Jimin tersenyum saat melihat sebuah brosur yang berada diatas meja kerjanya. Sebenarnya itu adalah paket bulan madu yang belum dia pakai karena kondisi yang benar-benar kacau. Bahkan sampai saat ini pun dia masih menyimpan brosur itu jadi dia berpikir itu mungkin akan bagus jika dia menggunakannya sekarang.
"Dahyun,"
"Ada apa?"
"Bagaimana ka–"
"Dahyun-ssi?" Jimin bersumpah jika dia bukan seorang atasan, dia akan mengeluarkan sumpah serapah karena Jihoon yang tiba-tiba muncul diruangannya.

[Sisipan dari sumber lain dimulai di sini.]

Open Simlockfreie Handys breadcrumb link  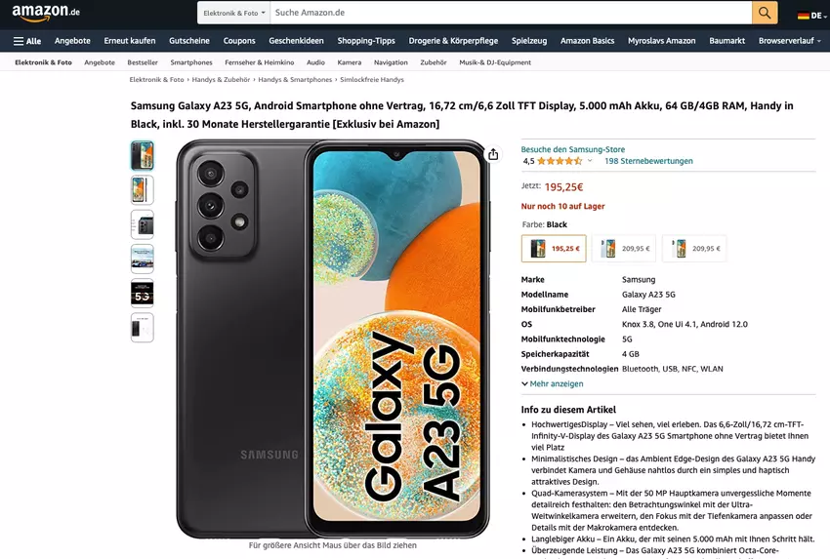(x=372, y=79)
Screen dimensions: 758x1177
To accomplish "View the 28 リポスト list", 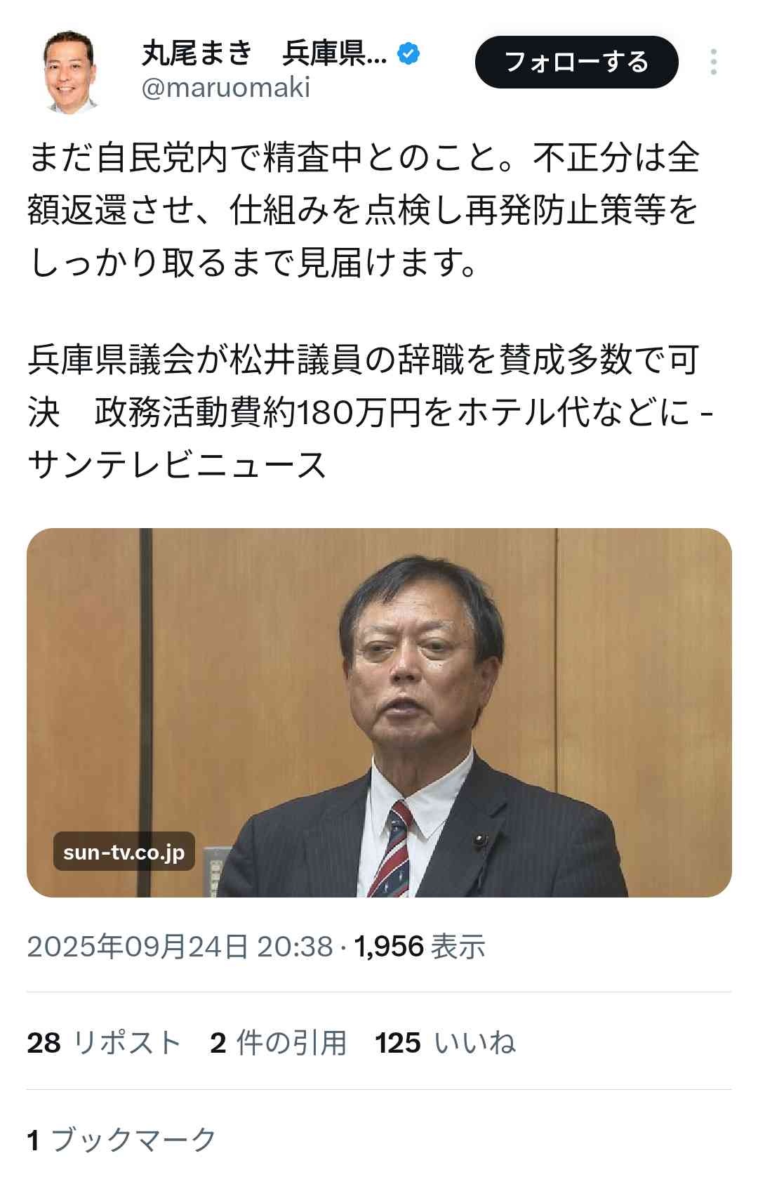I will pyautogui.click(x=104, y=1043).
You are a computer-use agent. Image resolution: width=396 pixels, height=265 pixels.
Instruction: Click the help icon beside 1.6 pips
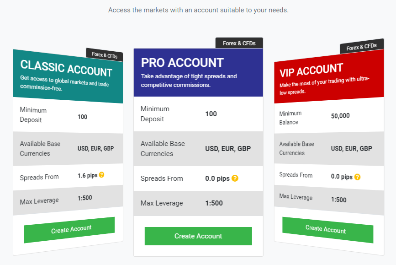(x=102, y=175)
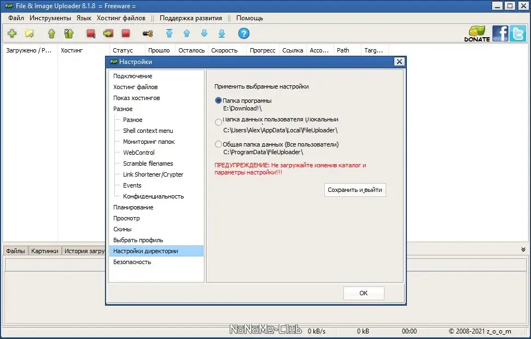Click the red stop square toolbar icon
Viewport: 531px width, 339px height.
pyautogui.click(x=126, y=33)
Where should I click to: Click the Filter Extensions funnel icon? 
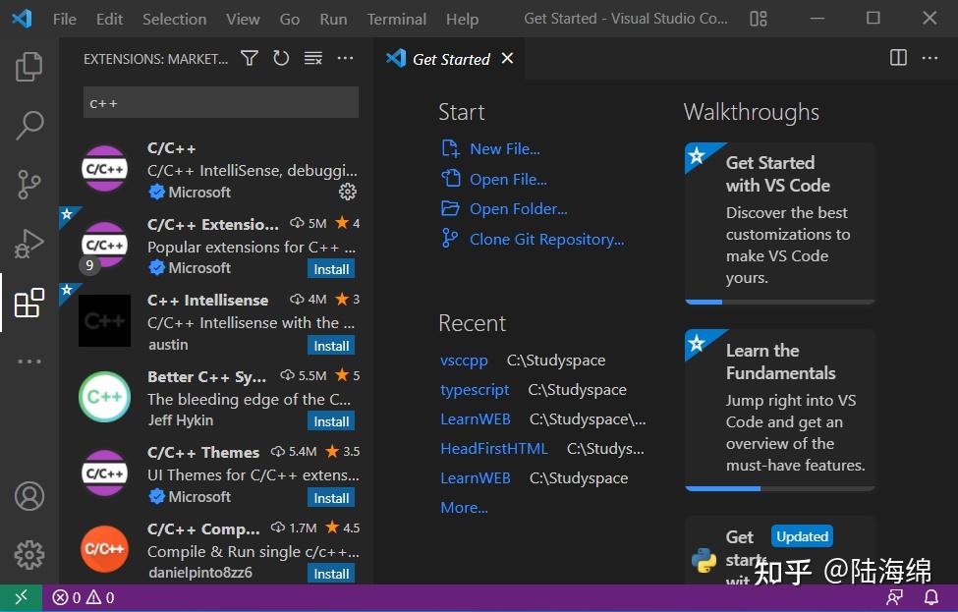tap(250, 58)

"Aku harus membicarakan sesuatu dulu dengannya, aku akan kembali nanti," jelas Dahyun yang kemudian mengikuti Jihoon keluar dari ruangannya.
"Jadi siapa pelakunya?" tanya Dahyun tanpa basa-basi.

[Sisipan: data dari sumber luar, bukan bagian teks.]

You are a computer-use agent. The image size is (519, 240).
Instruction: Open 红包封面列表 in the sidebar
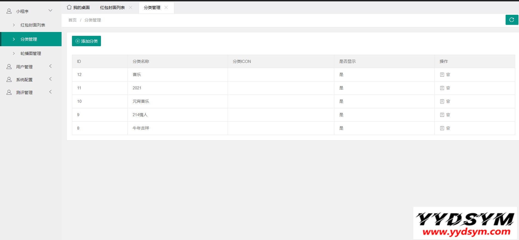coord(33,25)
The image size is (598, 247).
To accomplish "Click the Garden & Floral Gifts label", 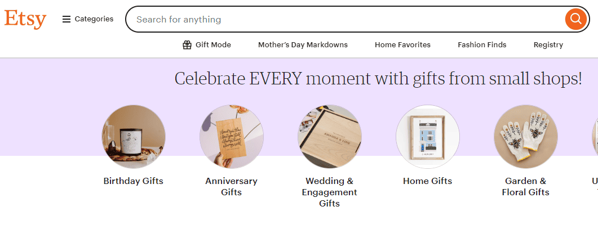I will coord(525,187).
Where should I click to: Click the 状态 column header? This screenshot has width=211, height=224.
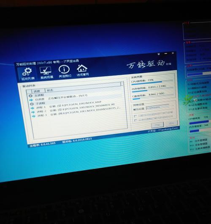[x=50, y=90]
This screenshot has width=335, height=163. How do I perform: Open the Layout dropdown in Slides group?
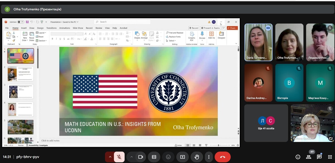[42, 33]
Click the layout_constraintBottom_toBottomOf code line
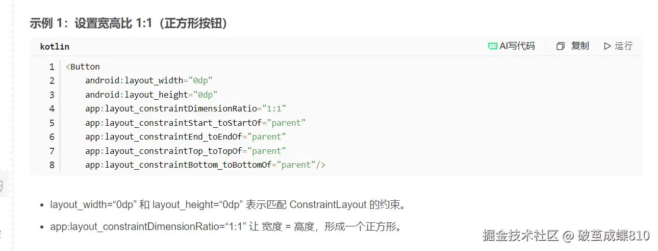658x251 pixels. [205, 165]
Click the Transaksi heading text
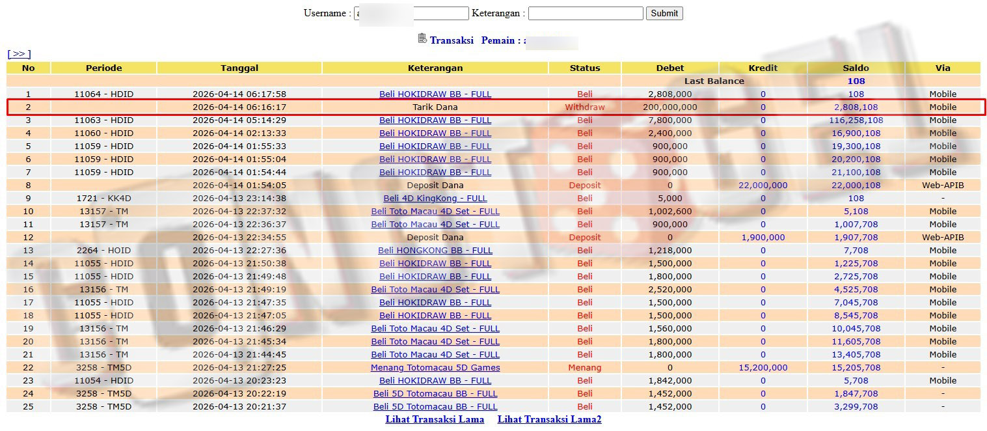 coord(452,40)
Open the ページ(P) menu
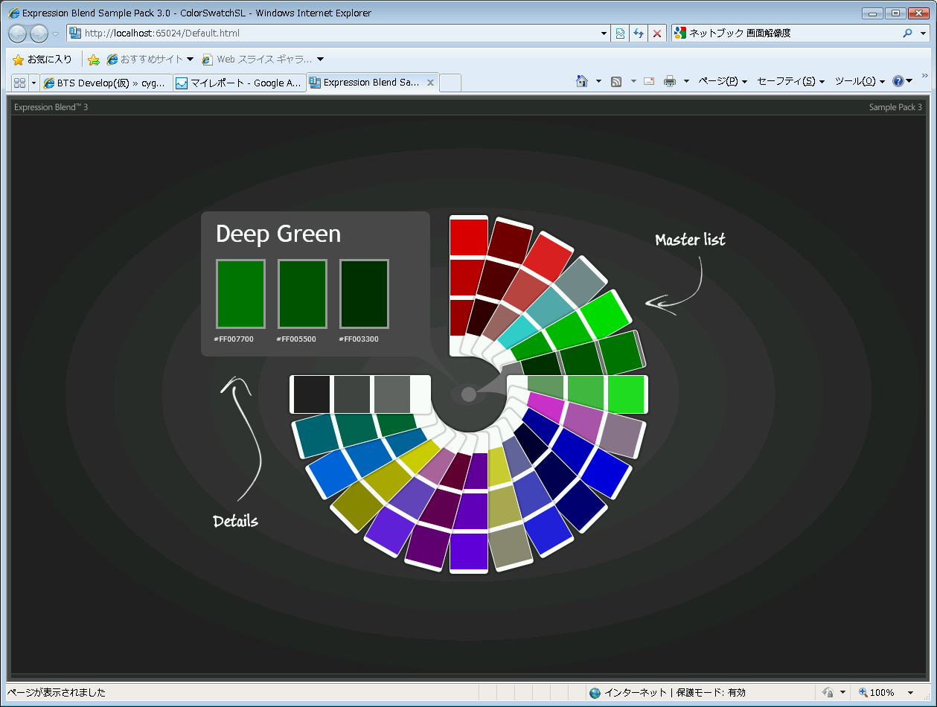Screen dimensions: 937x707 (722, 81)
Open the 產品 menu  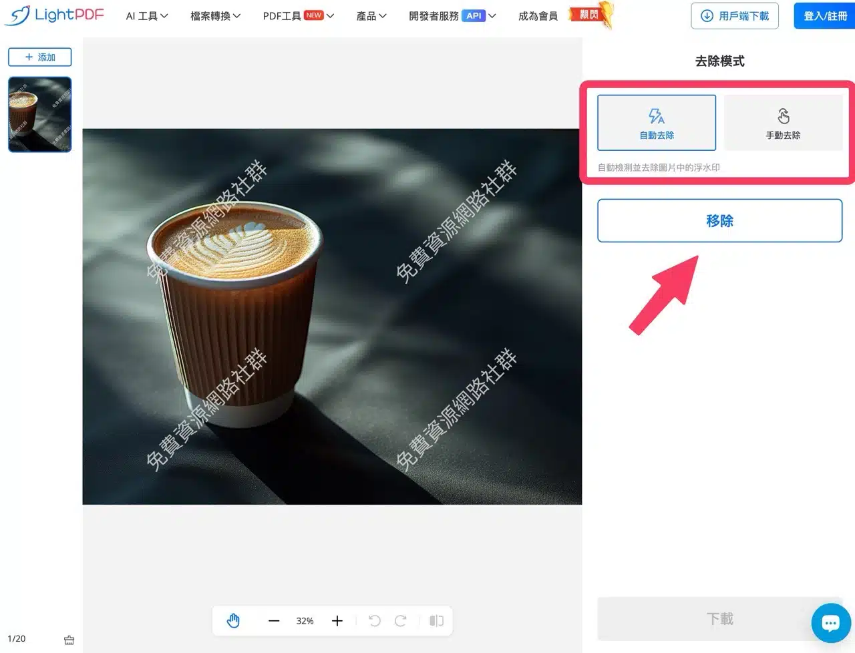tap(371, 16)
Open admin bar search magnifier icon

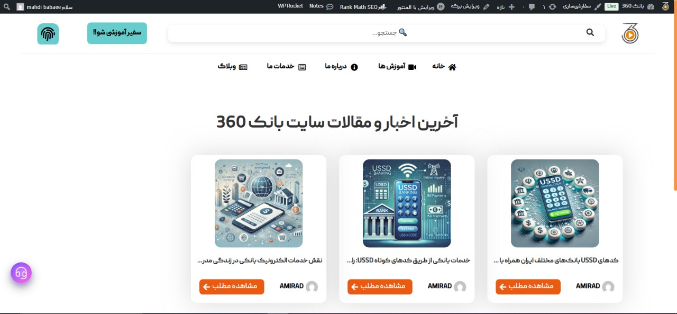[x=7, y=7]
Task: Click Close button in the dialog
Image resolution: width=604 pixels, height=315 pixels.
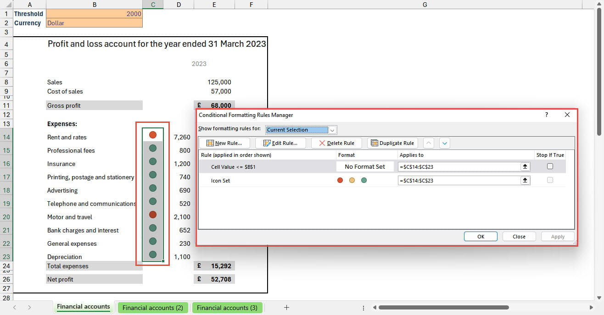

"Mudah saja, Shin Ryujin,"
"Mwo?"
"Dan sampai sekarang dia masih memegang kartu ATM milik Jimin hyung,"
Dahyun benar-benar tak menyangka dengan pelaku yang membuat keuangan perusahaan itu membengkak setiap bulannya padahal perusahaan itu baru saja berjalan lagi sekarang.
"Jadi dia yang melakukannya?"
"Iya,"
"Lalu kenapa kau tidak menghentikannya? meskipun hanya sedikit, ini cukup berpengaruh untuk sebuah perusahaan," jelas Dahyun kesal dia bahkan langsung meninggalkan ruangan Jihoon dan kembali ke ruangannya.

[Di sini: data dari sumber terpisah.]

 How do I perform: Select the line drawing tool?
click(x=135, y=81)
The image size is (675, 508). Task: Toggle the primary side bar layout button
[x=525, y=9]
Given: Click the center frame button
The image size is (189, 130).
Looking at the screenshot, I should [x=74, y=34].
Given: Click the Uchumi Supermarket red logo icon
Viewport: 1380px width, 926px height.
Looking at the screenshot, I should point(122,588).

"Ambil kembali kartu yang kau berikan pada Ryujin," Jimin sedikit tersentak saat Dahyun mengatakan hal itu padanya. "Ada apa? kau tidak akan mengambilnya?"
"Aku memang memberikan kartu itu pada Ryujin, tapi kemudian aku memblokirnya. Ada apa?"
"Keuangan perusahaan ini benar-benar berantakan dan seseorang terus mengambil beberapa ribu won dari rekening perusahaan. Jihoon bilang Ryuj–"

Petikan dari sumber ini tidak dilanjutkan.